EXERCISE TEXT:
____________
Vessel-working and landside delays at the UK’s second and third-biggest container ports will add to the misery for importers hit by severe delays in recent months at the largest box port, Felixstowe.

Last week, CMA CGM announced it would levy a port congestion surcharge of $150 per teu on all imports via Southampton from 1 November, claiming its operational costs at the UK south coast port had increased “significantly over the past weeks”.

Today, Hapag-Lloyd advised its customers it was “experiencing congestion in the berthing plan and container yard” at London Gateway.

“In recent weeks, this has resulted in several port omissions, cut-and-runs and move-count restrictions,” it said, adding that bad weather, Covid-secure measures, transport shortages and “abnormal increases in volume” at London Gateway were contributing factors.

The carrier warned that, although it expected some improvements at the facility, it expected the congestion to continue until mid-November.

Meanwhile, haulier and forwarding sources The Loadstar spoke to today claimed that the congestion at London Gateway and Southampton was a knock-on result of the well-documented VBS delays at Felixstowe.
____________
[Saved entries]
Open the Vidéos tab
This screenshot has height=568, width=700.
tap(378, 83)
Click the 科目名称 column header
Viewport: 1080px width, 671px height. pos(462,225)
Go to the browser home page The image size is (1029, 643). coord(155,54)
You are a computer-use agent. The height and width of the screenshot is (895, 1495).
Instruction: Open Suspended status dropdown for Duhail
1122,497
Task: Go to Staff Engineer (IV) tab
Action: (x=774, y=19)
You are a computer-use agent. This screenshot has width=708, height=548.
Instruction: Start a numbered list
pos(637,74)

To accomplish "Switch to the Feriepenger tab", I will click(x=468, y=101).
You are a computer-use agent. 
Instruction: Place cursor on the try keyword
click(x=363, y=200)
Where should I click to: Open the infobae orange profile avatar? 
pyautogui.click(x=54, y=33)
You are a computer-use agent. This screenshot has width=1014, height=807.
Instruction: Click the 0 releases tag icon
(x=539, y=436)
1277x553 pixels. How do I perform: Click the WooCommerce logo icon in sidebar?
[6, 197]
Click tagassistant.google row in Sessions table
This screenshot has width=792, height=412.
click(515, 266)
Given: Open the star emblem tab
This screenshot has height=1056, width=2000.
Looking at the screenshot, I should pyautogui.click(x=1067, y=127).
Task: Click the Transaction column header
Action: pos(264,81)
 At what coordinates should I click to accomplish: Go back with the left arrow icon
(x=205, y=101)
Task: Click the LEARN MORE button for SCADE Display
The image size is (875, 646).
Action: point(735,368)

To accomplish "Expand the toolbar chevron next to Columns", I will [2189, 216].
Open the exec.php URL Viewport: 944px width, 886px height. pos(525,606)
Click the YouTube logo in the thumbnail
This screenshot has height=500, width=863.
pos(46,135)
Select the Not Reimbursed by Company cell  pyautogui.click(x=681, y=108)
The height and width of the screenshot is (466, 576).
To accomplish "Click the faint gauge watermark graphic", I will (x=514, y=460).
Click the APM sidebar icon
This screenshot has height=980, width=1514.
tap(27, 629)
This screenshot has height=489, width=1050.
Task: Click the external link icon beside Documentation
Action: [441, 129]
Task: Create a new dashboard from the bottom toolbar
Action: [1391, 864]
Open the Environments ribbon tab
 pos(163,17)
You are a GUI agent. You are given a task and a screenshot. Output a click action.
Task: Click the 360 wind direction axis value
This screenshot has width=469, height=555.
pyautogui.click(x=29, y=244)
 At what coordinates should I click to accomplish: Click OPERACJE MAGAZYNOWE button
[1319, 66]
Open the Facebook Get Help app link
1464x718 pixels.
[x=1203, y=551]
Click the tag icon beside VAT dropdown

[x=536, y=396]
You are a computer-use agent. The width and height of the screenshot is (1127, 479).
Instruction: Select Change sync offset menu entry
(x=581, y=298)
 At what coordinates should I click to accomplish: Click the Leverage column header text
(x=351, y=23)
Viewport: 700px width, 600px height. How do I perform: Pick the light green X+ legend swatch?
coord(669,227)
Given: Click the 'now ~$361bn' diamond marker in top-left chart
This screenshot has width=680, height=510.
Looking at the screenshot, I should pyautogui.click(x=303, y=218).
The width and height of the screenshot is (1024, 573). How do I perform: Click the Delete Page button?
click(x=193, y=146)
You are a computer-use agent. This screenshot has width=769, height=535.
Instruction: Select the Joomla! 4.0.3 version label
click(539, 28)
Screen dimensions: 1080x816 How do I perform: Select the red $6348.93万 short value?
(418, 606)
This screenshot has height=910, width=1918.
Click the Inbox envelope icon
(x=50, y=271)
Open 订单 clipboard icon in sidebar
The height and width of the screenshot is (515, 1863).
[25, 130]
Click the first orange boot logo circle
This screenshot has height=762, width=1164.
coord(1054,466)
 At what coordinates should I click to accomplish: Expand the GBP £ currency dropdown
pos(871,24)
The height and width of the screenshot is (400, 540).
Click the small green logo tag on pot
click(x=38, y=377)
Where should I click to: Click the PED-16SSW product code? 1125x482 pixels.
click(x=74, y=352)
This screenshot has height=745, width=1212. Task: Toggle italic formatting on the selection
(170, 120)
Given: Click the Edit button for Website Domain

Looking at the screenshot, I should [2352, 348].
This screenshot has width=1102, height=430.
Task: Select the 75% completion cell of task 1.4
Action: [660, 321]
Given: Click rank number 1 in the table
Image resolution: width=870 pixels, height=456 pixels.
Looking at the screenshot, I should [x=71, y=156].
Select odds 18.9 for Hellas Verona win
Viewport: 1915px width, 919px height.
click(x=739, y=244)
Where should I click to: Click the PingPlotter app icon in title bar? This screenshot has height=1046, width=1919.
____________
Summarize the article on UK port congestion in two sentences. The items were taken from a separate source.

Delays at Southampton and London Gateway, the UK's second and third-biggest container ports, are adding to the problems of importers already hit by severe delays at Felixstowe. CMA CGM will levy a $150-per-teu congestion surcharge on Southampton imports from 1 November, while Hapag-Lloyd expects the congestion at London Gateway to continue until mid-November.